Introduction

Python Data Science Handbookの勉強中に思ったこと。

I made a heat map with seaborn to visualize misclassification, but isn't this the color with the larger number in the whole? (It is good if the number of samples is the same for all classifications, but data imbalances often occur)

It would be better to have a heat map that shows the ratio of each element to the total number of rows (= each classification). I made it.

Data reading and application of classification algorithms

`load_and_modelfitting.py`


import numpy as np
import matplotlib.pyplot as plt
import seaborn as sns; sns.set()
from sklearn.datasets import load_digits
from sklearn.model_selection import train_test_split
from sklearn.naive_bayes import GaussianNB
from sklearn.metrics import accuracy_score
from sklearn.metrics import confusion_matrix

#As a sample, this time load an image of handwritten characters as a classification task
digits = load_digits()
X = digits.data
y = digits.target

#Divided for training and evaluation
Xtrain, Xtest, ytrain, ytest = train_test_split(X, y, random_state=0)
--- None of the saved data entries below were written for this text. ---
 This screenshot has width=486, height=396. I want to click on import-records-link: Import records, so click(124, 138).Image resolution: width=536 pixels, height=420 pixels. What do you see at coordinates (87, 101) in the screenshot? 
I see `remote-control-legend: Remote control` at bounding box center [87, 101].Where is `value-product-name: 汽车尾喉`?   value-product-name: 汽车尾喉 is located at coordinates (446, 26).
#Appropriately apply Gaussian Naive Bayes to the classification algorithm
model = GaussianNB()
model.fit(Xtrain, ytrain)
y_model = model.predict(Xtest)
accuracy_score(ytest, y_model)

The main subject from here

Heatmap the usual confusion matrix and array of ratios to rows

`create_confmrx.py`


#Two-dimensional array of ordinary confusion matrix
mat = confusion_matrix(ytest, y_model)
#A two-dimensional array that calculates the ratio to the total of each row and rounds off to the third decimal place.
mat_dec = np.round(mat / np.sum(mat, axis=1), decimals=2)

fig, axes = plt.subplots(1, 2, figsize=(10, 10))
kwargs = dict(square=True, annot=True, cbar=False, cmap='RdPu')

#Draw two heatmaps
for i, dat in enumerate([mat, mat_dec]):
    sns.heatmap(dat, **kwargs, ax=axes[i])
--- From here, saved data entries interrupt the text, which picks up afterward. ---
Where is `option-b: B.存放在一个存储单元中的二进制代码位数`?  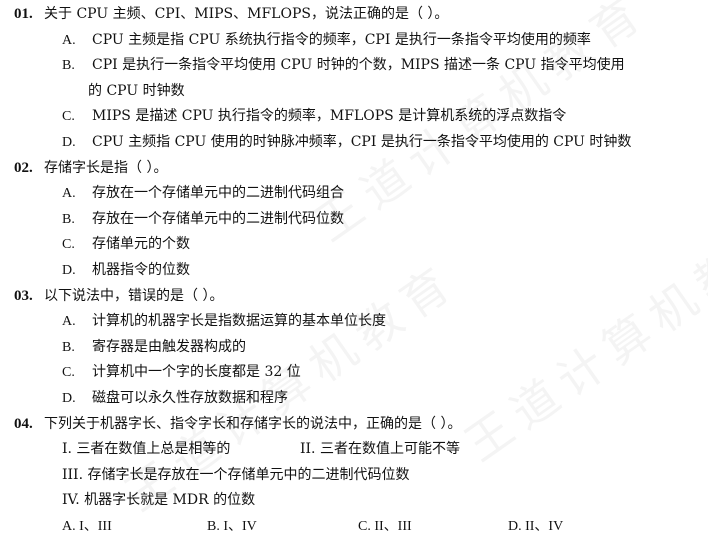
option-b: B.存放在一个存储单元中的二进制代码位数 is located at coordinates (354, 220).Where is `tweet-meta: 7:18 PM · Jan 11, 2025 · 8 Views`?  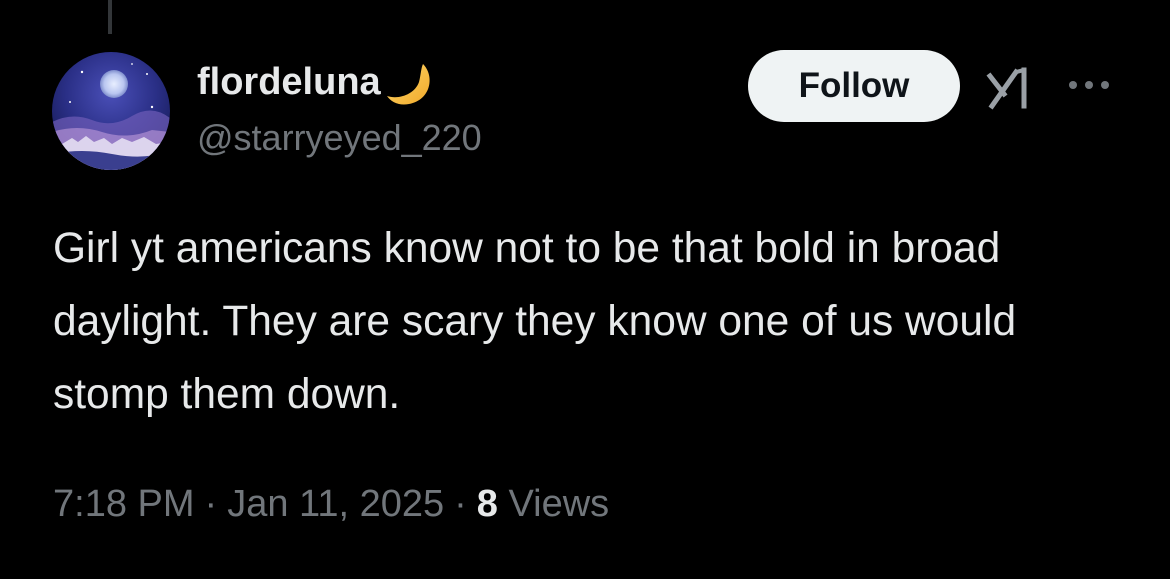 tweet-meta: 7:18 PM · Jan 11, 2025 · 8 Views is located at coordinates (331, 504).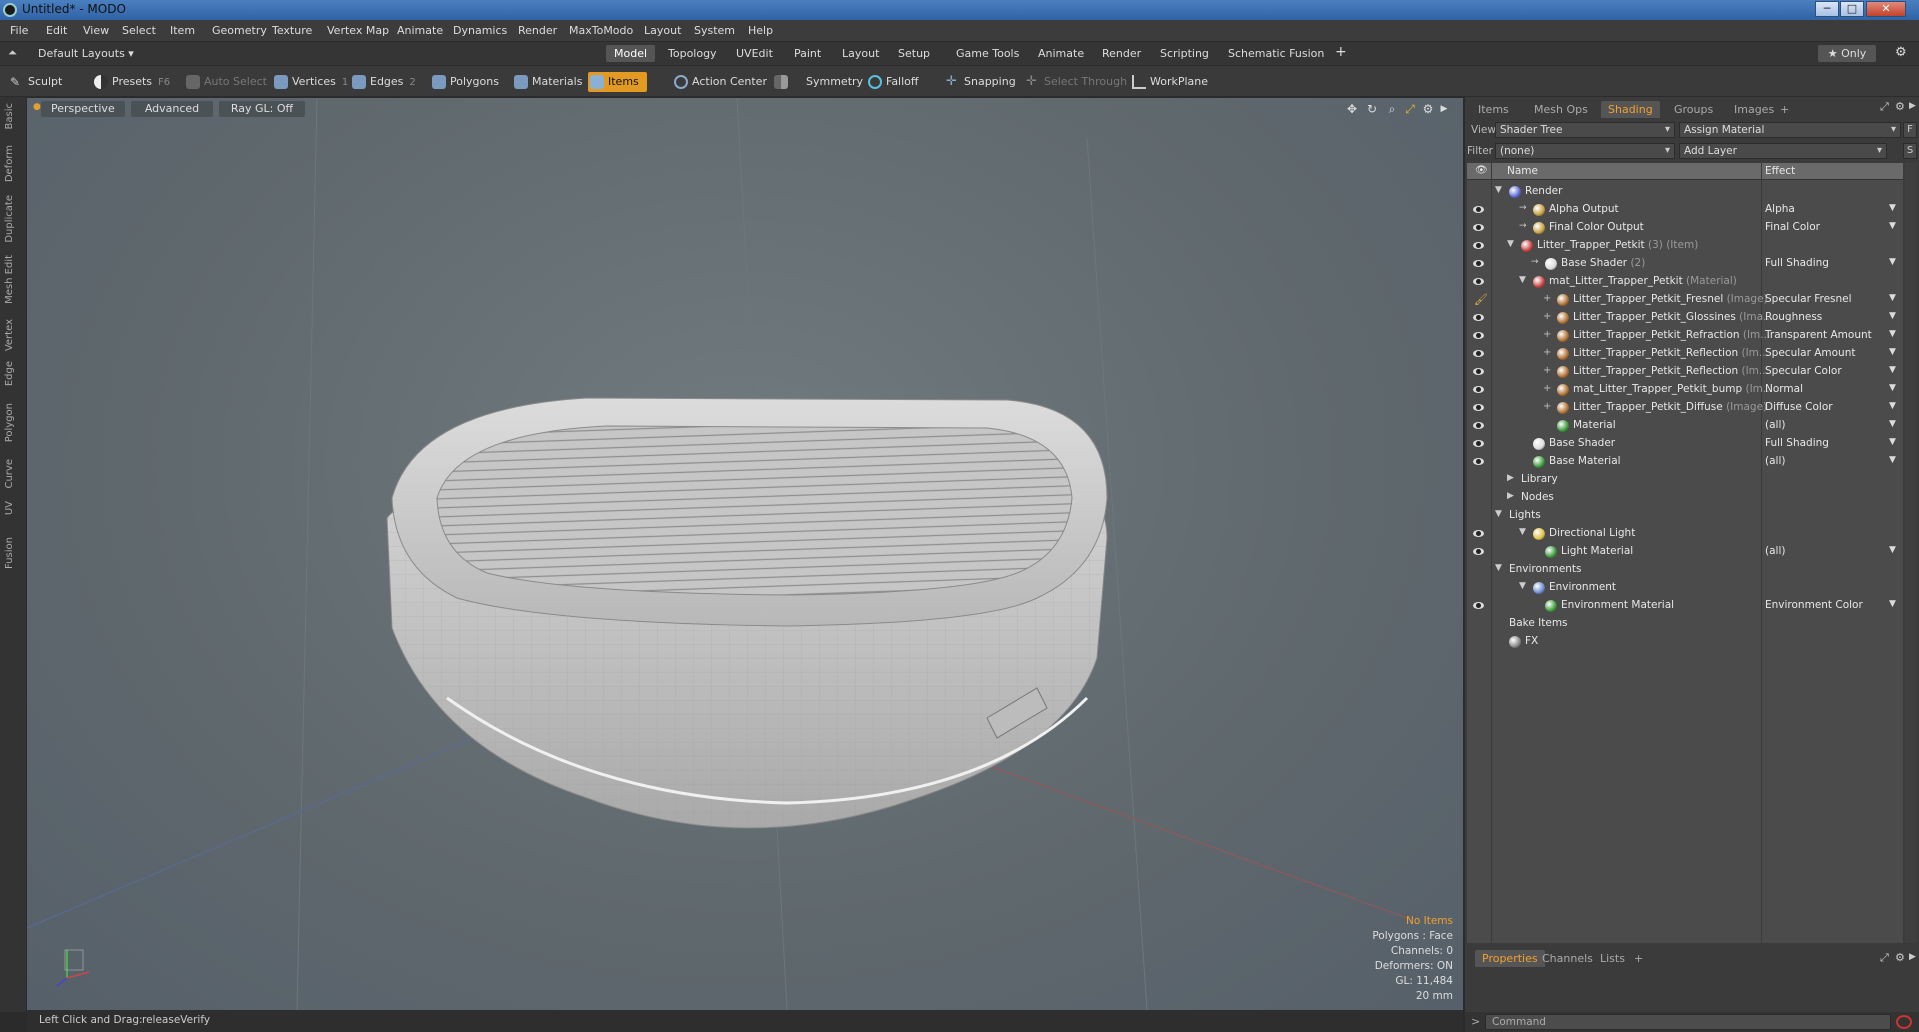 The height and width of the screenshot is (1032, 1919). I want to click on panel-tab-items: Items, so click(1494, 110).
#Set graph title, x-axis and y-axis labels
for ax, t in zip(axes, ['Real number', 'Percentage(per row)']):
    plt.axes(ax)
    plt.title(t)
    plt.xlabel('predicted value')
    plt.ylabel('true value')

Interpretation plan of drawn heat map information

--Overview of the whole --Focusing on the light-colored elements on the diagonal line on the left side (ordinary heat map), identify "the line with the most loss in the whole" --Category 2,9,4,0 is applicable --Look at the heat map on the right side and check "elements that are often lost even in line units" --Category 2 and 9 are likely to be applicable, so increase the number of samples or prioritize tuning. --Conversely, classifications 4 and 0 have a low tuning priority because the color is light when looking only at the left side, but the color is dark when looking at the right side.

in conclusion

The confusion matrix is awkward to see ...

[PYTHON] Does the confusion matrix also need the ratio of each element to the row total?